On prête en effet aux Allemands, au début de la campagne, l’intention de supprimer tout en France, non pas seulement pour l’horreur exemplaire, mais pour l’extinction de la race. Tout se saura… Si l’on ne peut pas croire à cette systématisation sur les preuves actuelles, on ne peut pas s’expliquer, en tout cas, leurs razzias de populations civiles, des villages emmenés, femmes et vieillards compris.

De même qu’on a publié un rapport officiel sur les atrocités, on en a publié un autre sur ces rafles, qui dépasse le premier en stupéfiante horreur. Car il ne s’agit plus de la sadique excitation consécutive au massacre.

— J’entends des gens regretter des produits austro-allemands qui leur manquent : la ouate thermogène, le Kummel Eckau.

— On m’assure que certains généraux ont interdit le port du pantalon de velours et même de certains lainages chauds, parce que non réglementaires. D’autres interdisent les faces rasées. L’un d’eux tombait en attaque devant un malheureux rasé, en criant : « Oh ! un clown ! »

— La Mi-Carême (11 mars) a passé aussi inaperçue que le Mardi gras.

— On fait d’inévitables plaisanteries sur le pain K. K. (Korn und Kartoffel). Loti rapporte que la petite-fille du général C…, quand elle veut aller aux W.-C., demande à « aller faire du pain pour les Allemands ».

— L’ex-ministre Baudin est envoyé en mission en Argentine. Il prend ombrage de la présence là-bas de Caillaux, ancien président du Conseil, auquel il devrait céder le pas. Puis Baudin, à cause des nombreux vaisseaux coulés par les Allemands, demande à partir sur un navire neutre, convoyé par un bateau de guerre.

— Rétrospectivement, je note que les cadeaux envoyés pour Noël en Argonne n’arrivèrent pas pour cette date, parce qu’une offensive décidée pour le 15 décembre 1914 reléguait au second plan le transport des colis.

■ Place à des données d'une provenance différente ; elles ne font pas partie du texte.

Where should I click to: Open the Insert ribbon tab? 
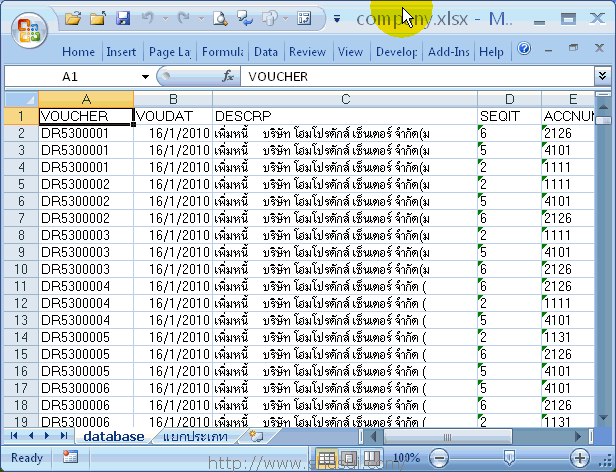[121, 52]
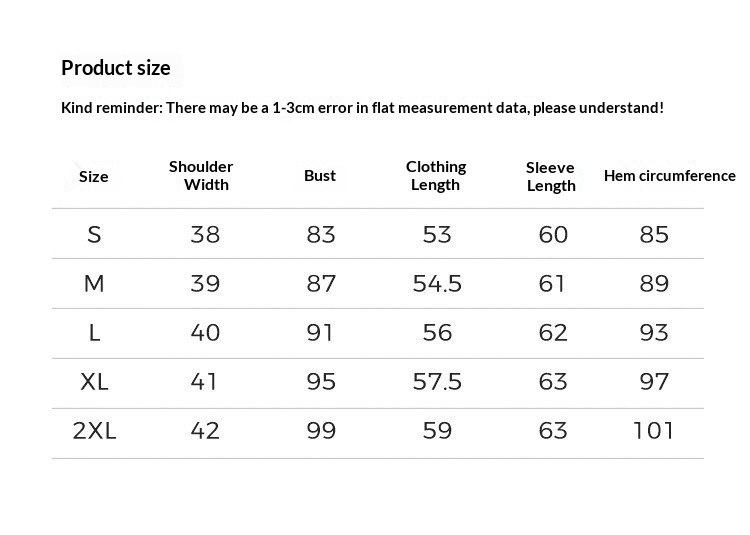The height and width of the screenshot is (535, 750).
Task: Click the 54.5 clothing length value
Action: coord(437,284)
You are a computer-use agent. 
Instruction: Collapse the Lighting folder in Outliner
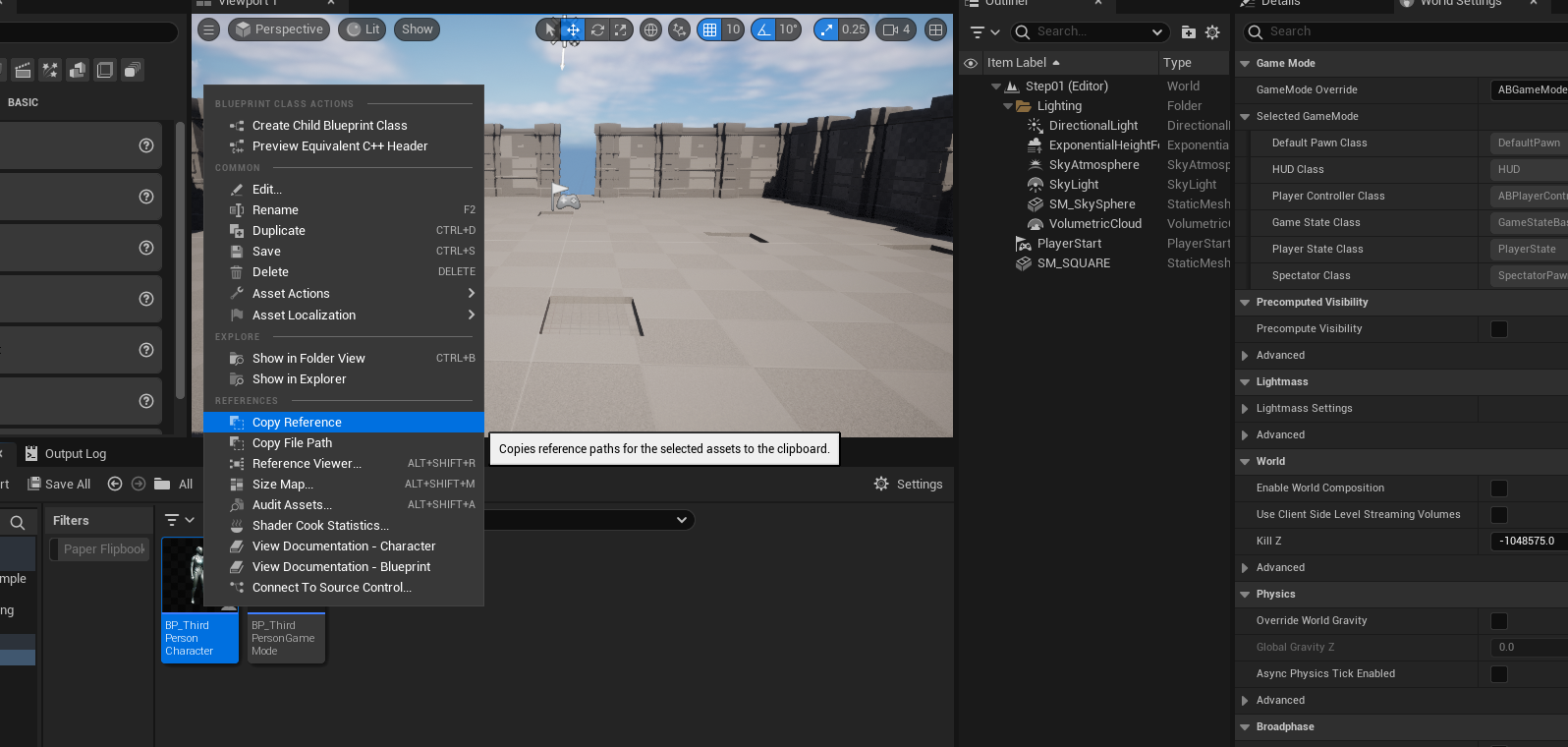[1008, 106]
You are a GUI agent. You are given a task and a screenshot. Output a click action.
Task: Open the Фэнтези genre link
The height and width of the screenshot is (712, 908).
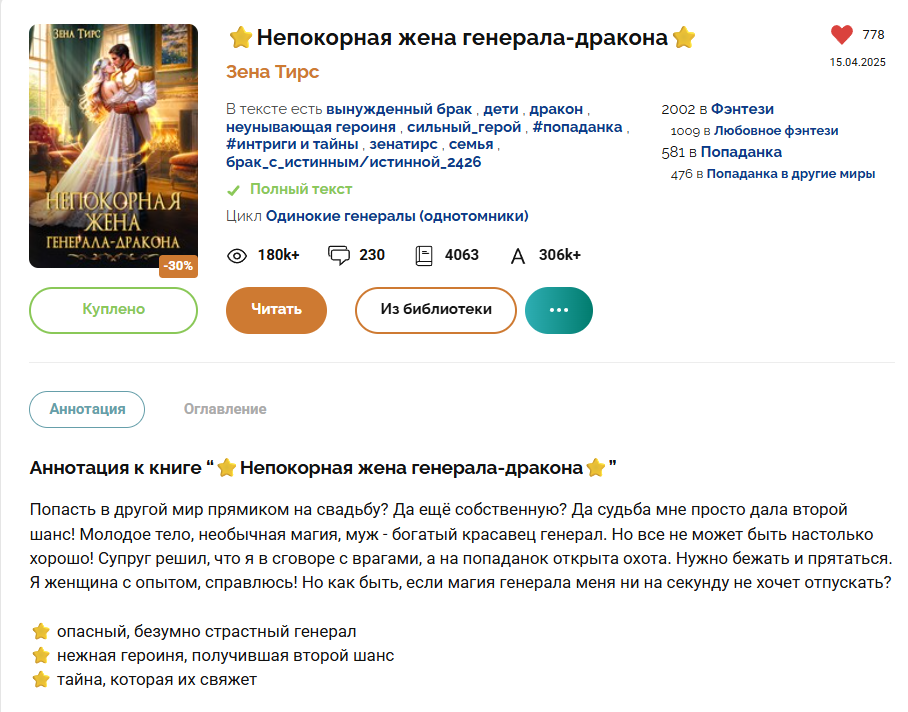(742, 109)
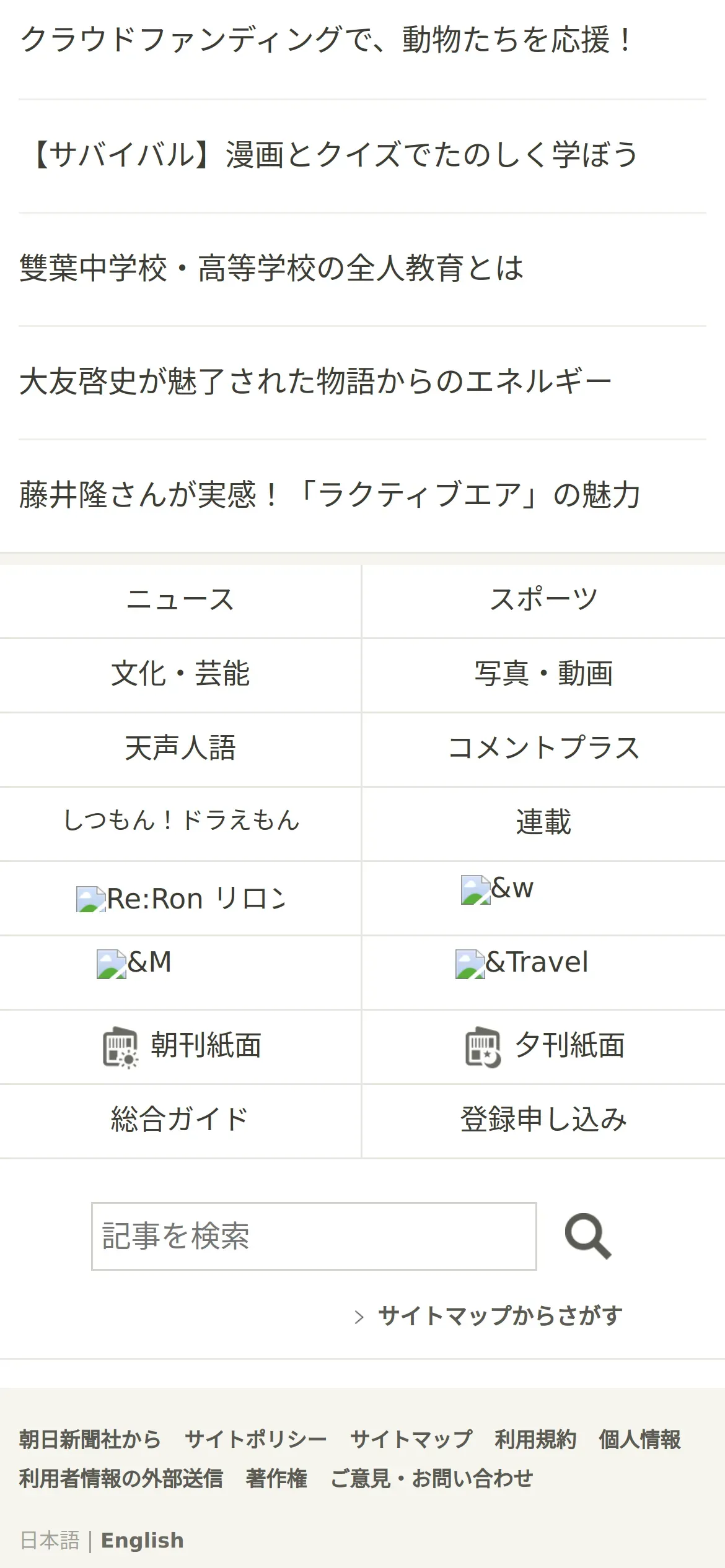Open the ニュース menu section

[x=180, y=600]
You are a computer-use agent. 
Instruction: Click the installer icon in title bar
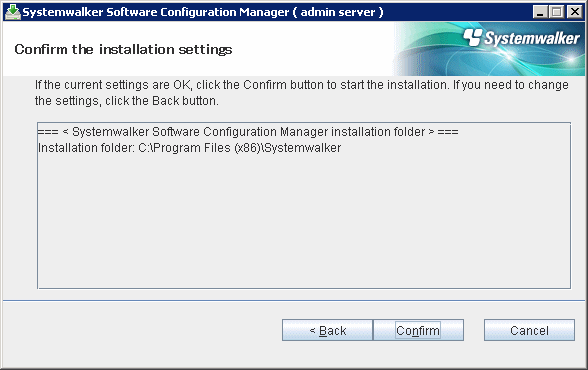(13, 12)
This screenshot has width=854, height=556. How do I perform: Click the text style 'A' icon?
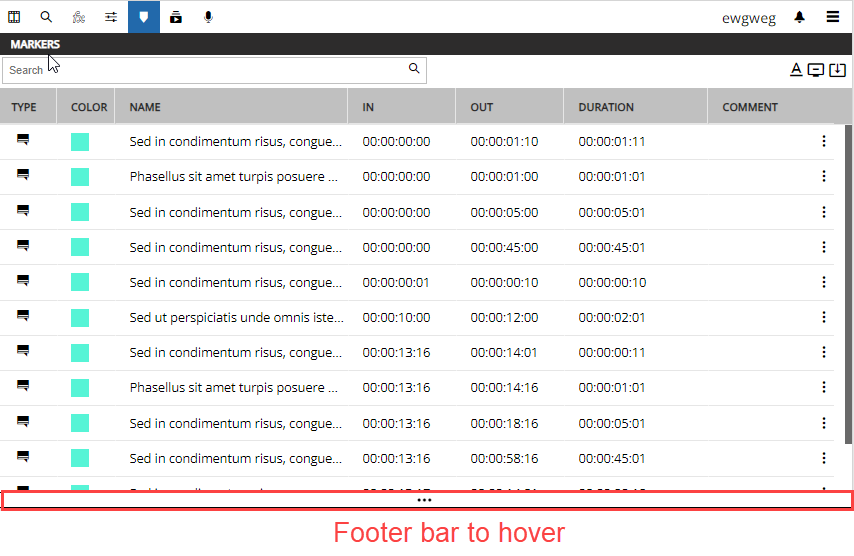[x=797, y=70]
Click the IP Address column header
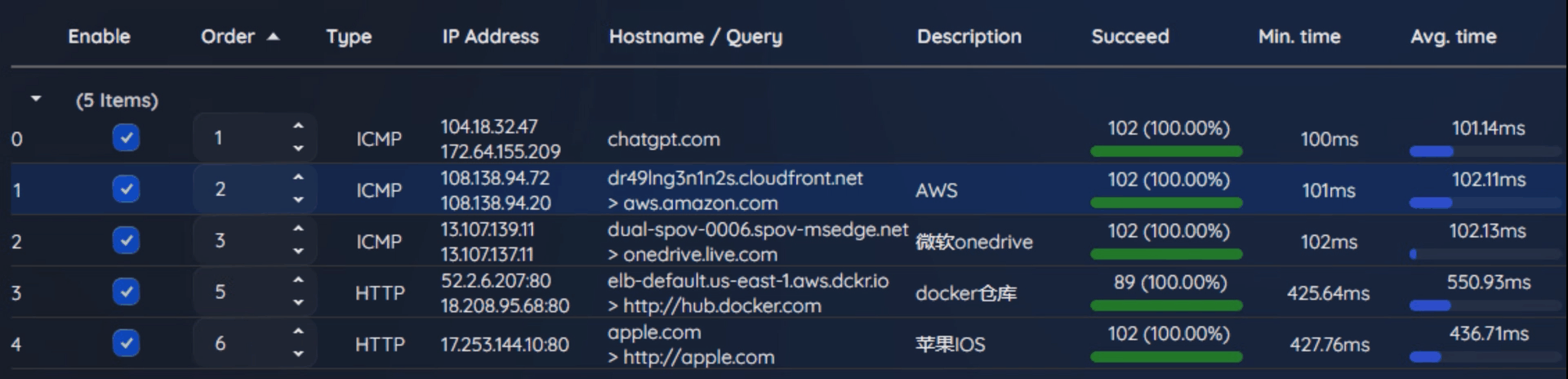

— Le docteur C… raconte des cas nerveux. L’homme qui est devenu muet d’horreur, la cervelle de son camarade ayant sauté sur son pain. L’homme qui reste contracté, depuis que son frère est mort près de lui à l’assaut sans qu’il ait pu l’assister, pressé par l’adjudant d’avancer.

Il note qu’aux armées les officiers s’interdisent de parler entre eux de la fin de la guerre. On paye d’une amende ce délit.

Il avoue le pillage des vins, victuailles, objets utiles.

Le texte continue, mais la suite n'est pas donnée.